Man kann einen Volladdierer nur mit *and* *or*, *not* und *if* sowie *else* programmieren, wenn man im Grunde den „Schaltplan“ der Elektronik dazu „nachbaut“: Volladdierer ? Wikipedia

Das Bauteil „=1“ entspricht einem *xor*, lässt sich also in den genannten logischen Operatoren ausdrücken.


----------



## Sonic51 (3. November 2010)

*AW: Binärrechner in Java mit Eclipse*

...es soll kein schaltplan dazu gebaut werden.
Es soll einfach nur ein Rechner sein, der zwei binäte Zahlen miteinander addiert.
Die kontrollen, ob die Zahlen korrekt eingegeben wurden, hab ich schon fertig.
Es fehlt mir nur noch eine methode, wie ich die zahlen korrekt addiert bekomme,
da wir die oben genannten funktionen nicht benutzen dürfen!


----------



## UnnerveD (4. November 2010)

*AW: Binärrechner in Java mit Eclipse*

Ich weiß gerade nicht, wobei du hängst, aber der Befehl "Integer.parseInt(zahl,2)" wandelt die eingegebene Binärzahl in einen Dezimalzahl um (meines Erachtens nach), so sollte ein richtige Aufruf sein.

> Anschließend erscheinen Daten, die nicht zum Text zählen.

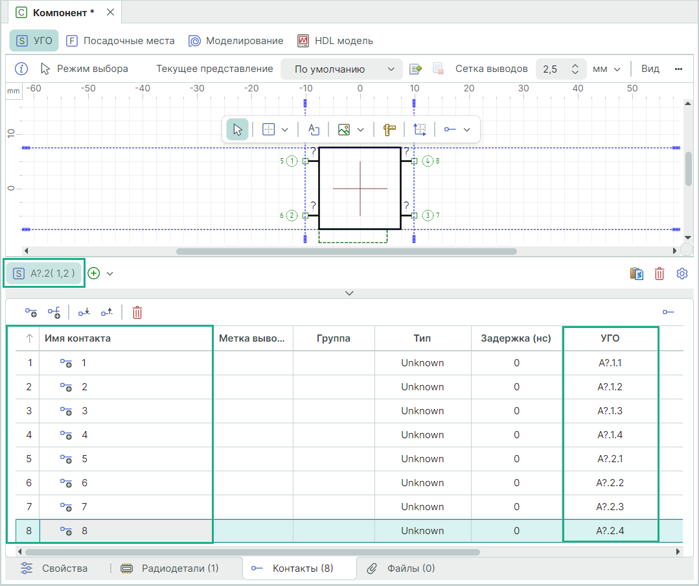Expand the image tool dropdown arrow
This screenshot has height=586, width=699.
(x=361, y=129)
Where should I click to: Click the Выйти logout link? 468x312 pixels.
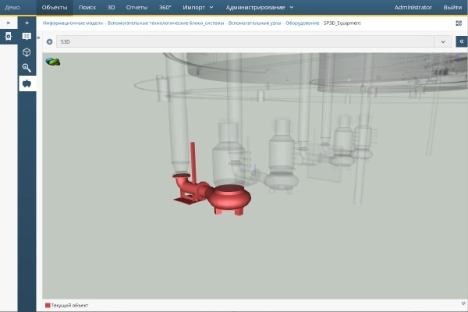click(x=452, y=7)
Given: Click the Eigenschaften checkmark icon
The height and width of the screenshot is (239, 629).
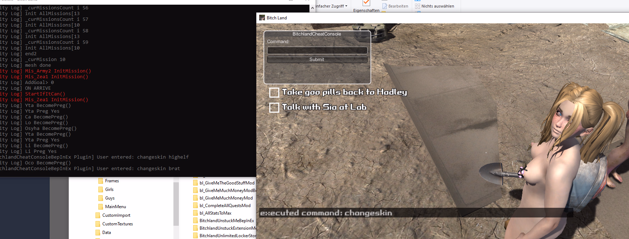Looking at the screenshot, I should click(366, 3).
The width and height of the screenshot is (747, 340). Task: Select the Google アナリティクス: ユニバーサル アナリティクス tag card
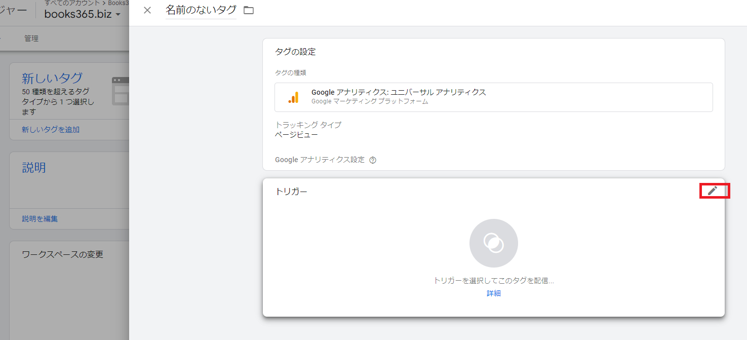[493, 97]
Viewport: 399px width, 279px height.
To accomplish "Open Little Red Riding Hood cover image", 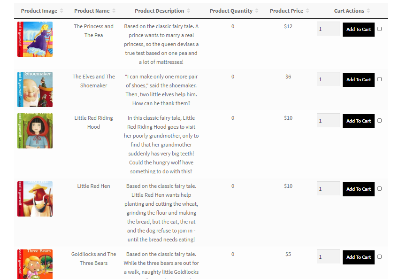I will (x=35, y=131).
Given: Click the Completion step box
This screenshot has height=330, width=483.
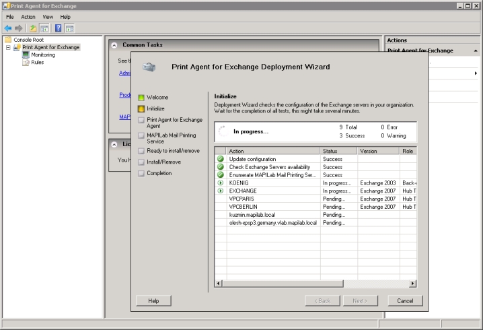Looking at the screenshot, I should 141,173.
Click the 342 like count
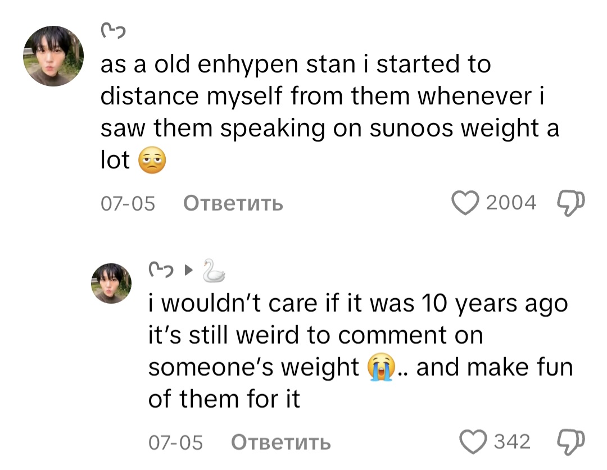This screenshot has height=470, width=607. click(512, 442)
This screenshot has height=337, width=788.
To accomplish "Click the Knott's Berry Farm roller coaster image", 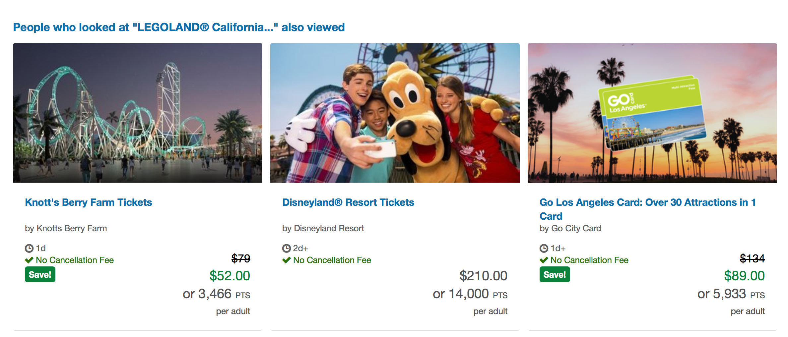I will (x=138, y=113).
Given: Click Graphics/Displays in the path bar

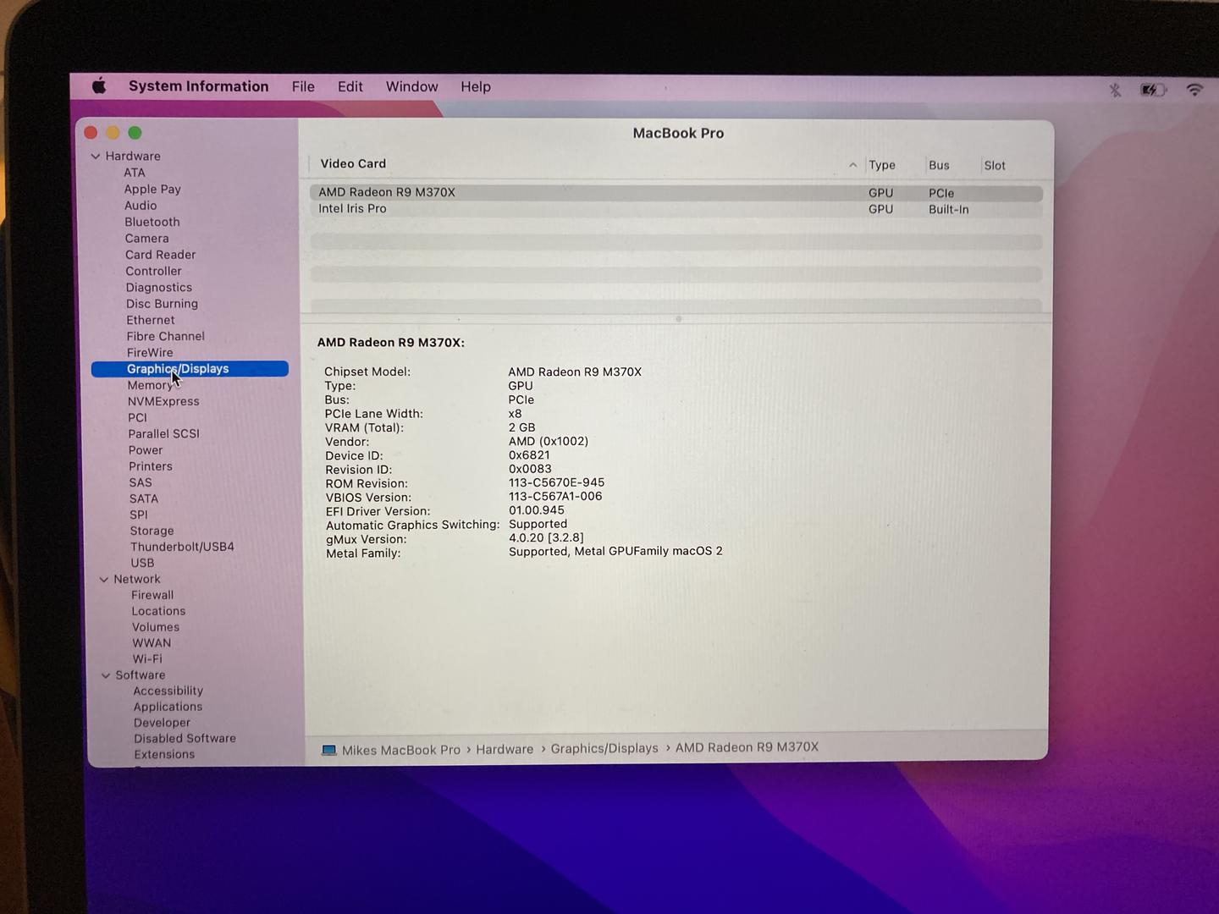Looking at the screenshot, I should [604, 749].
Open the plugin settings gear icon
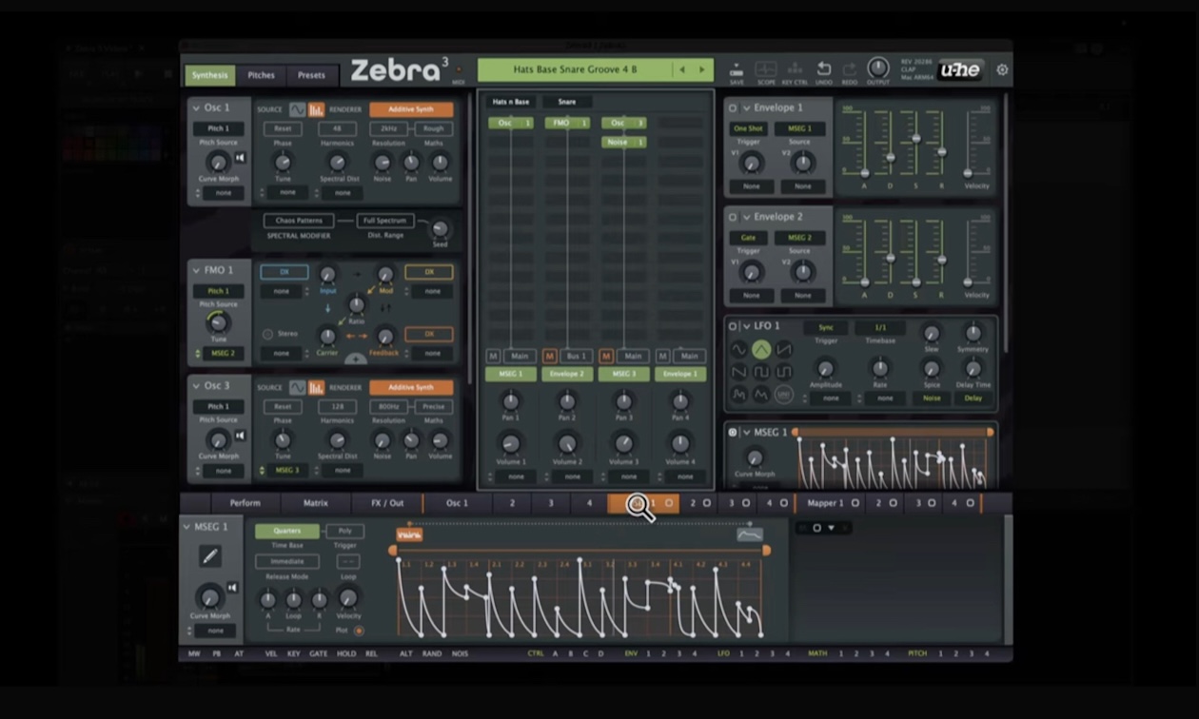Screen dimensions: 1199x719 click(x=1002, y=69)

int a = Integer.parseInt(zahl,2); //(die Variable zahl stellt die zuvor auf Richtigkit geprüfte Eingabe dar)
System.out.println("Die Zahl lautet:" + a);

Die Ausgabe sollte nun eine Dezimalzahl sein. Wie du nun mit diesen Zahlen weiterrechnest, sollte dann eigentlich klar sein.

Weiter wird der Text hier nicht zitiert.